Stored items
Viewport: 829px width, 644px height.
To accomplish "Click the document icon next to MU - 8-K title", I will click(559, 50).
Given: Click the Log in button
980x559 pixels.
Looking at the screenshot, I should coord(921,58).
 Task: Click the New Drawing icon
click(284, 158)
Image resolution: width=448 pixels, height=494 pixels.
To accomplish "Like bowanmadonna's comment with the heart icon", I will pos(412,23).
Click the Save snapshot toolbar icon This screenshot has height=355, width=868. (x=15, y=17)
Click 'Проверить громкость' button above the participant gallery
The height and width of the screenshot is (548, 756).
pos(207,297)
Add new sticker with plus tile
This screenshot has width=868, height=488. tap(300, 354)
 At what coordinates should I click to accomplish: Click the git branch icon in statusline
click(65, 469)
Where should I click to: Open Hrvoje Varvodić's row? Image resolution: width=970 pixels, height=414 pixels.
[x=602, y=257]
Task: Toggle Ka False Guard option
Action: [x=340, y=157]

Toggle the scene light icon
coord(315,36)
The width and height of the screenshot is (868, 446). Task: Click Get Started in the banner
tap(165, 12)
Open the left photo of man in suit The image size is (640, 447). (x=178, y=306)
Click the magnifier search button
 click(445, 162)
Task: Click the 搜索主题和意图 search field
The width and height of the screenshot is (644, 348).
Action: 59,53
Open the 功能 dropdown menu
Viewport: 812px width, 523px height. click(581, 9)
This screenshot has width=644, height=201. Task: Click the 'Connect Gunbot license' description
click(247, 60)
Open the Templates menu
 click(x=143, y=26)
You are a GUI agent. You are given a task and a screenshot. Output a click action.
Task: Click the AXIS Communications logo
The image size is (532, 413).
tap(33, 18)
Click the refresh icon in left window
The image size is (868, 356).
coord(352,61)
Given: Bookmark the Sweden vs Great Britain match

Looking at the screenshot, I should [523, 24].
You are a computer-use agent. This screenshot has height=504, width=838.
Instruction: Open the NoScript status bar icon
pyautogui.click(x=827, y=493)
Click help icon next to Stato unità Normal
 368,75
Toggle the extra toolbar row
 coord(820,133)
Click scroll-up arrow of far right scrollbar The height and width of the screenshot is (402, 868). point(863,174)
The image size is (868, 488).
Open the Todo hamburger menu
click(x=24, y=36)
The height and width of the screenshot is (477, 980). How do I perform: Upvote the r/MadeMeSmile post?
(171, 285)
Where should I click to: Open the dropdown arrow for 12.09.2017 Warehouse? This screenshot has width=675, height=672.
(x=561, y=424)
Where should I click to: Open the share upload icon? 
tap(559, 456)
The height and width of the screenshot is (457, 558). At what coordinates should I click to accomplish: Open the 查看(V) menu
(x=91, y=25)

#### Exercise directions:
Could you transcribe the entries above word for word, from the line with "Open the left" down to the line with "Task: Click the AXIS Communications logo", keeping both?

#### Reply:
Open the left photo of man in suit The image size is (640, 447). (x=178, y=306)
Click the magnifier search button
 click(445, 162)
Task: Click the 搜索主题和意图 search field
The width and height of the screenshot is (644, 348).
Action: 59,53
Open the 功能 dropdown menu
Viewport: 812px width, 523px height. click(581, 9)
This screenshot has width=644, height=201. Task: Click the 'Connect Gunbot license' description
click(247, 60)
Open the Templates menu
 click(x=143, y=26)
You are a GUI agent. You are given a task and a screenshot. Output a click action.
Task: Click the AXIS Communications logo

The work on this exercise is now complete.